KOMMISSAR DUPIN

Bretonisches Leuchten

Sommer in der Bretagne, die schönste Zeit des Jahres. Jedoch nicht für Kommissar Dupin. Zwar fährt er zum ersten Mal seit langer Zeit mit seiner Freundin Claire in den Urlaub, doch Entspannung ist für ihn ein Fremdwort. Unruhig durchstreift er die Gegend, aber mehr als einen Steinbruch, in dem sich vor sieben Jahren ein Mord ereignet hat, hat die malerische Côte de Granit Rose für einen passionierten Kriminalisten nicht zu bieten. Auf seinem Spaziergang lernt Dupin den reichen Immobilienkaufmann Gilbert Durand kennen, der mit seiner Frau Alizée im gleichen Hotel wie Dupin Urlaub macht. Die beiden Männer verstehen sich auf Anhieb, aus Alizée hingegen wird Dupin nicht so recht schlau. Irgendetwas stimmt mit der schönen, seltsam widersprüchlichen Frau nicht.
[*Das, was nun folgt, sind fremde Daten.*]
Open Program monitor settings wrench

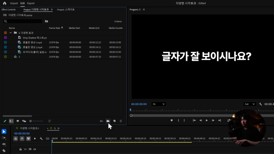[260, 104]
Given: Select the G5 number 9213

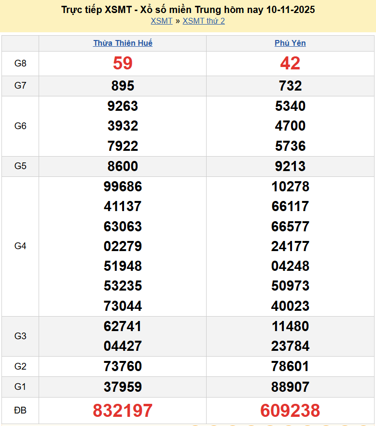Looking at the screenshot, I should point(290,166).

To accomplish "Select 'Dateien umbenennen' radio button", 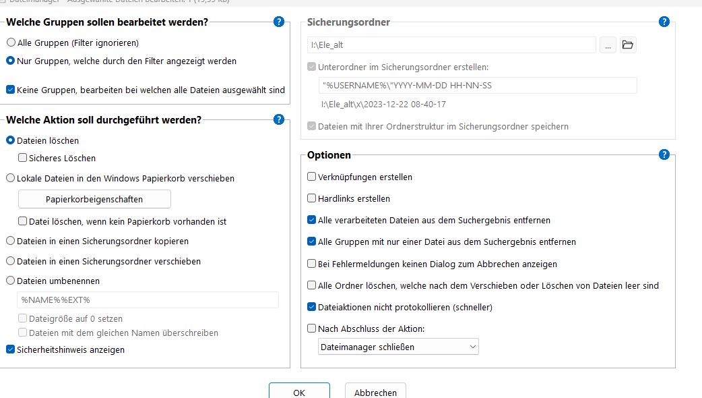I will (11, 281).
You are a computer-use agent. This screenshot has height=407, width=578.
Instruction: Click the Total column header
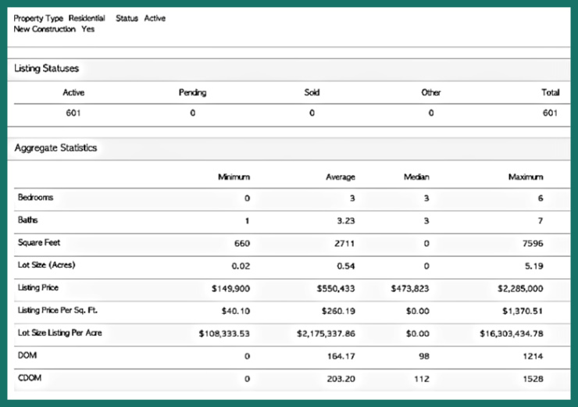pos(550,92)
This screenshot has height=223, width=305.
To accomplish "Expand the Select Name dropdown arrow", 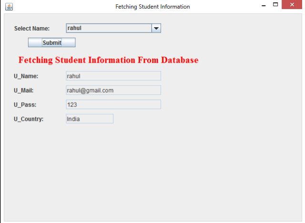I will (x=156, y=29).
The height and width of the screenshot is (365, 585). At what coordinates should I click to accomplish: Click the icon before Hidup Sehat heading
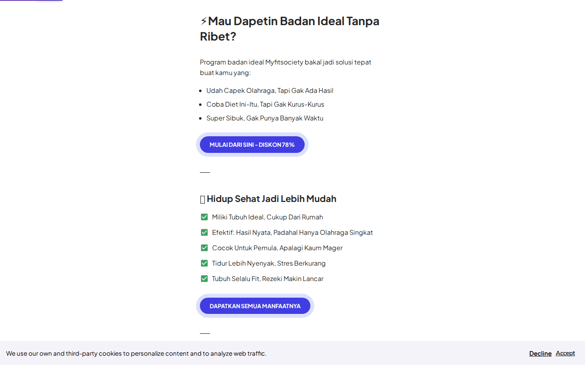point(203,199)
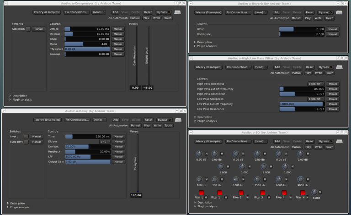Click the 9000 Hz frequency knob

click(300, 179)
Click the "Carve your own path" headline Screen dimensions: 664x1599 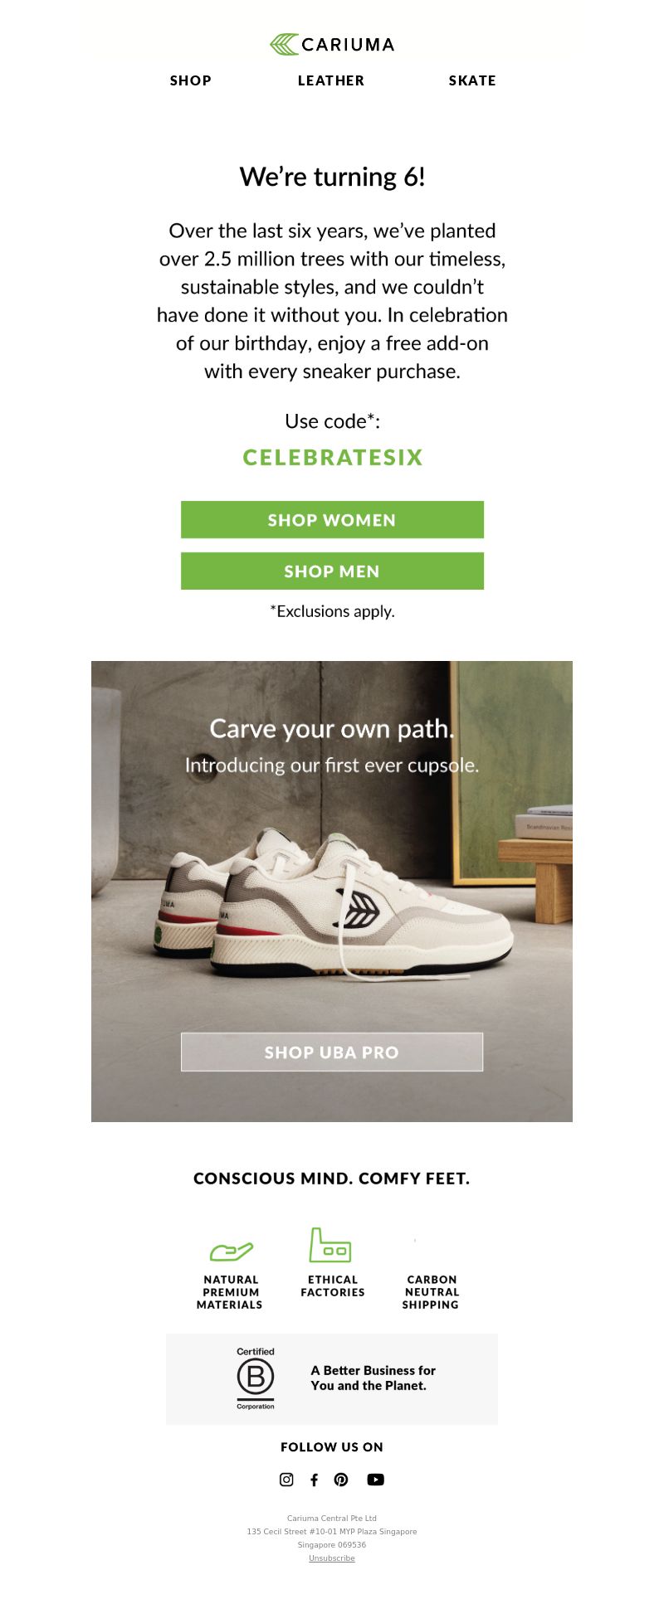[x=332, y=729]

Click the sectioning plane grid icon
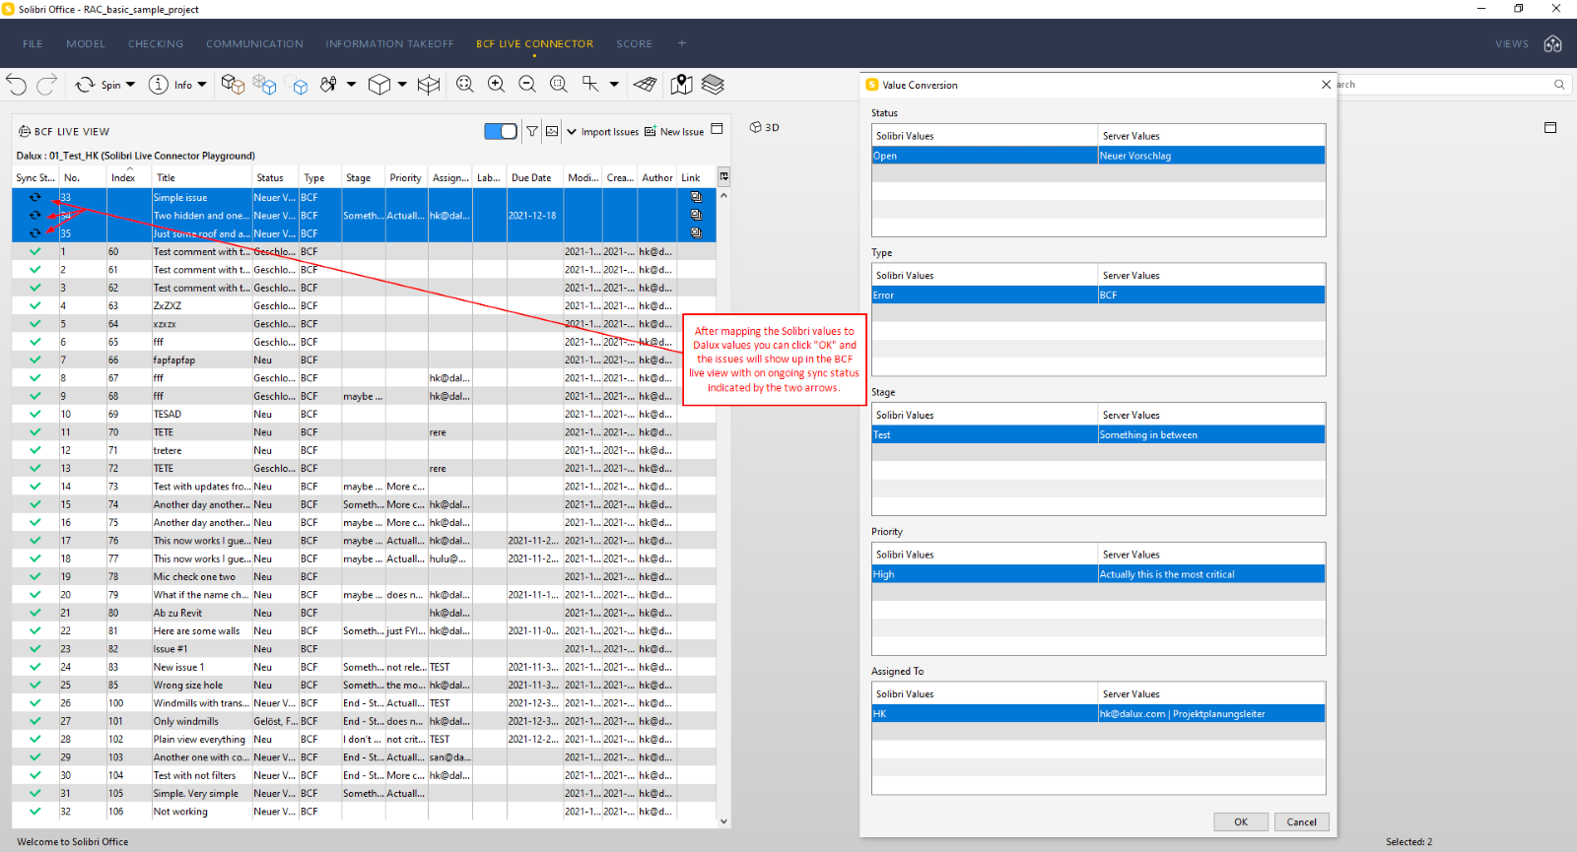[646, 85]
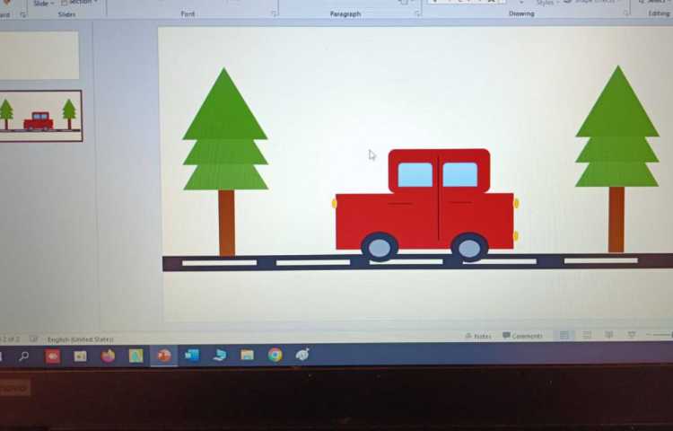Image resolution: width=673 pixels, height=431 pixels.
Task: Toggle the Comments pane
Action: (x=522, y=336)
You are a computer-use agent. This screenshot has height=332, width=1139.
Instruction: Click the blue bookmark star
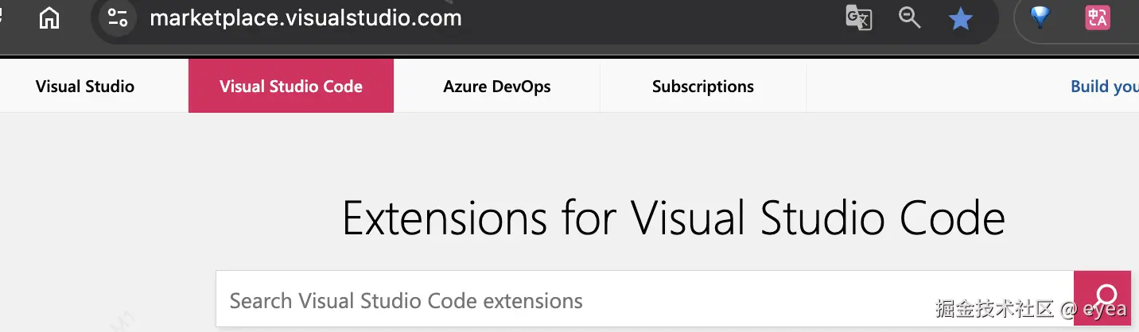961,18
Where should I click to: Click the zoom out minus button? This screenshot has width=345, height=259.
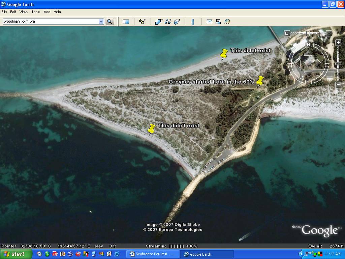click(338, 85)
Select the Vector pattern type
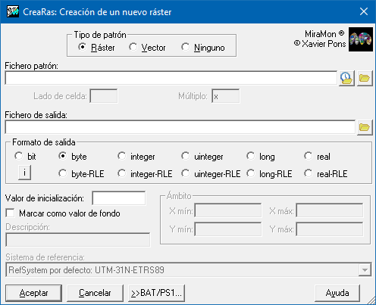Image resolution: width=376 pixels, height=305 pixels. [x=147, y=48]
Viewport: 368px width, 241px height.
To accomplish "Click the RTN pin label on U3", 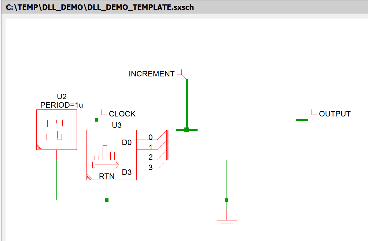I will click(x=107, y=176).
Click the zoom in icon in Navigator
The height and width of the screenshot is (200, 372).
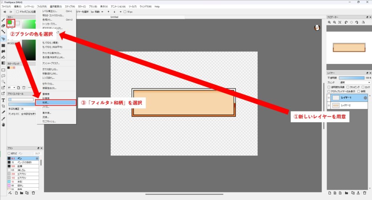tap(329, 22)
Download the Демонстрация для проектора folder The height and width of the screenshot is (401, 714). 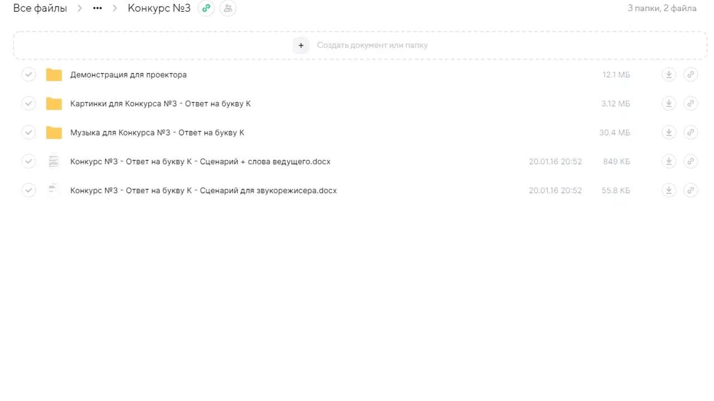(x=668, y=75)
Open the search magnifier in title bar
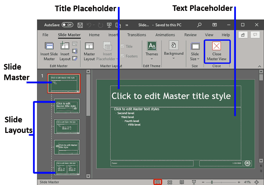The image size is (264, 185). [199, 25]
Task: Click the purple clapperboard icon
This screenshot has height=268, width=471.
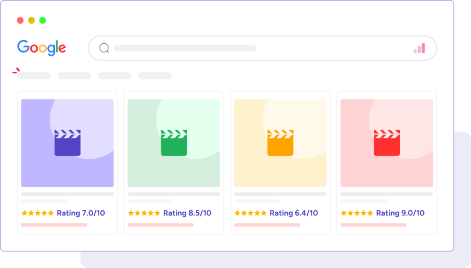Action: coord(68,143)
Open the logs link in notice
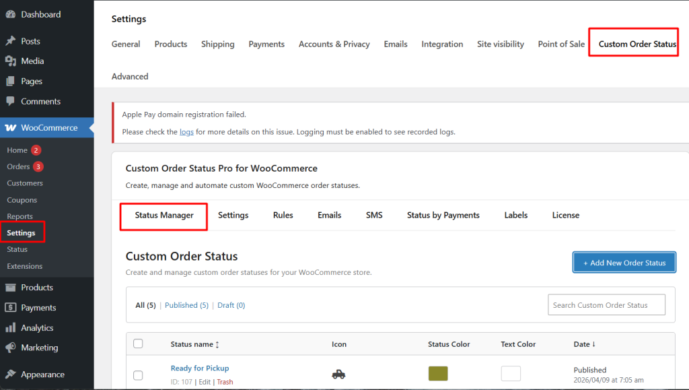This screenshot has width=689, height=390. coord(186,132)
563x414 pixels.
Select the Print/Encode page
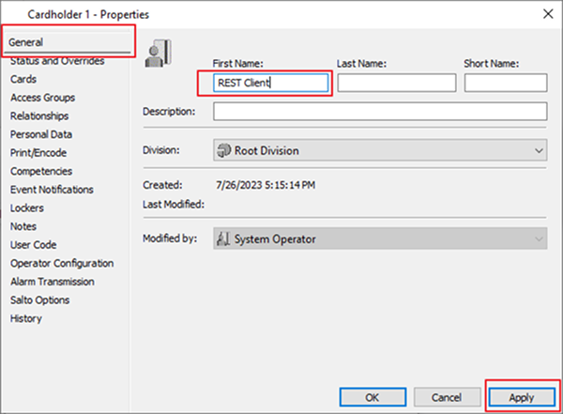[38, 153]
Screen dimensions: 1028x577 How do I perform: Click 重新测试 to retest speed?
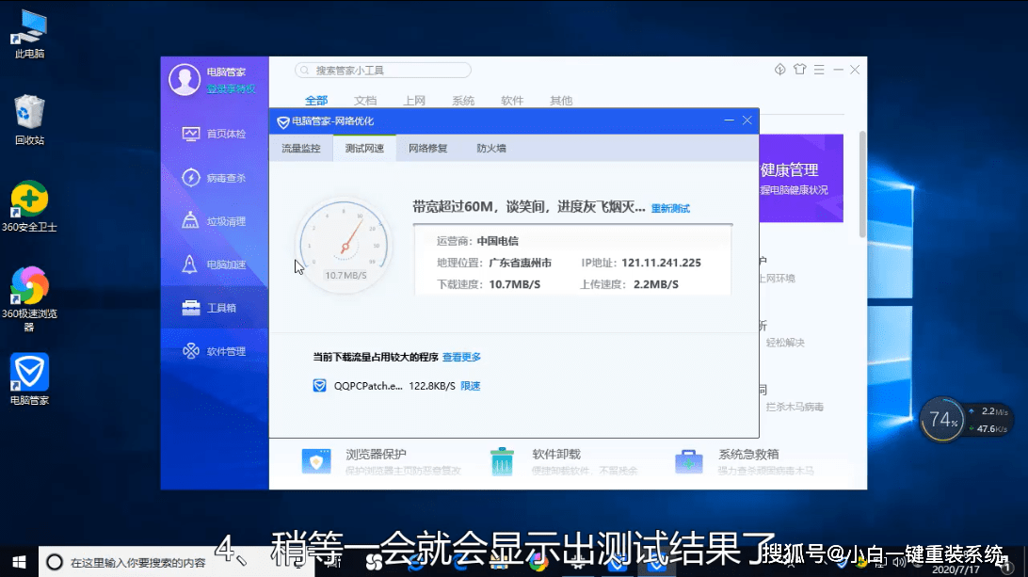point(669,207)
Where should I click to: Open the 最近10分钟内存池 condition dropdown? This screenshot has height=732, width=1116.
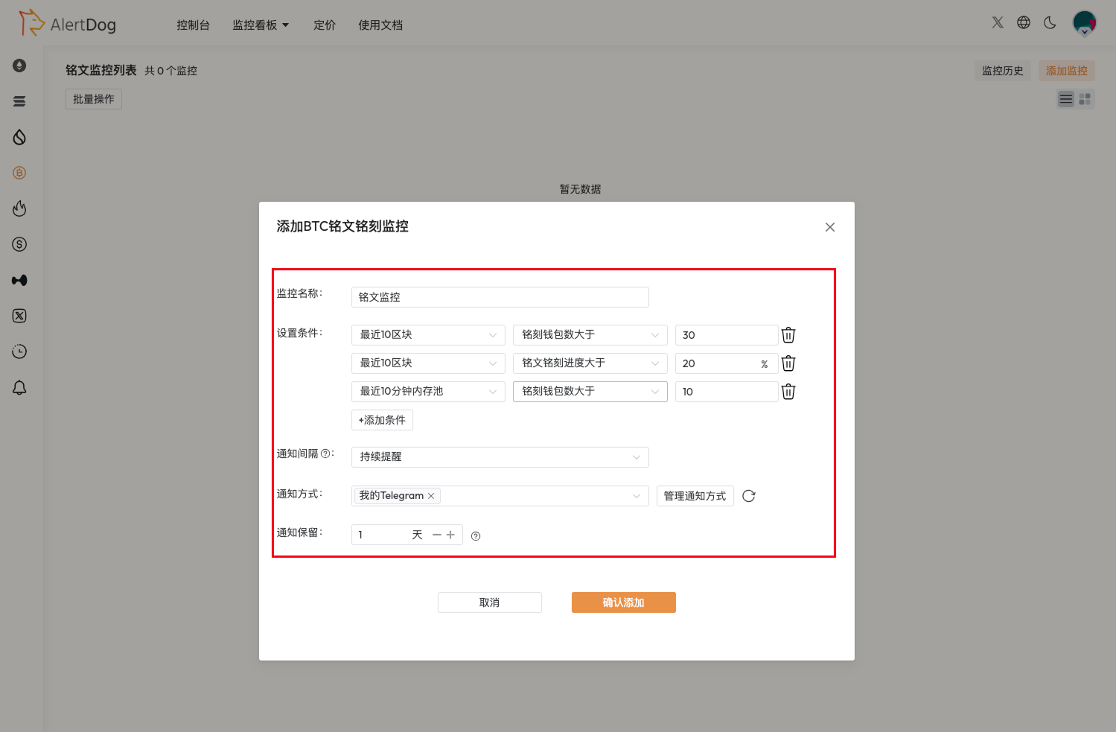428,391
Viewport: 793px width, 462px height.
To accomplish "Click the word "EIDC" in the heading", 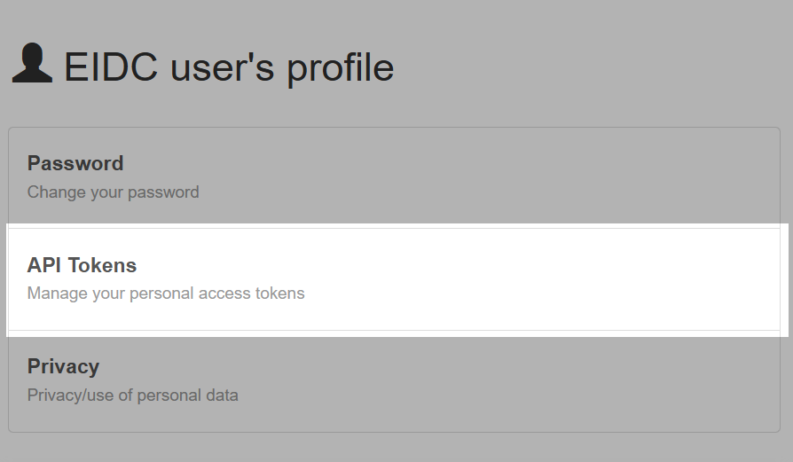I will pyautogui.click(x=111, y=67).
Allzu bald bestätigt sich Dupins dunkle Ahnung: Vor seinen Augen stürzt sich Alizée in den Atlantik. Trotz intensiver Suche wird sie nicht gefunden. Durand ist untröstlich, kann sich den Selbstmord seiner Frau nicht erklären. Doch dann kommt eine weitere Frau unter mysteriösen Umständen ums Leben - in dem Steinbruch, in dem sich Dupin und Durand kennengelernt haben. Zufall? Eine Häufung unglücklicher Umstände? Dupin hat das unbestimmte Gefühl, dass die beiden Todesfälle irgendwie zusammenhängen. Und beginnt zu ermitteln. Zwischen verwunschenen Tälern, traumhaften Stränden und einer leuchtend bizarren Felslandschaft entwickelt sich ein abgründiger Fall, der die Grenzen zwischen Realität und Phantasie verschwimmen lässt.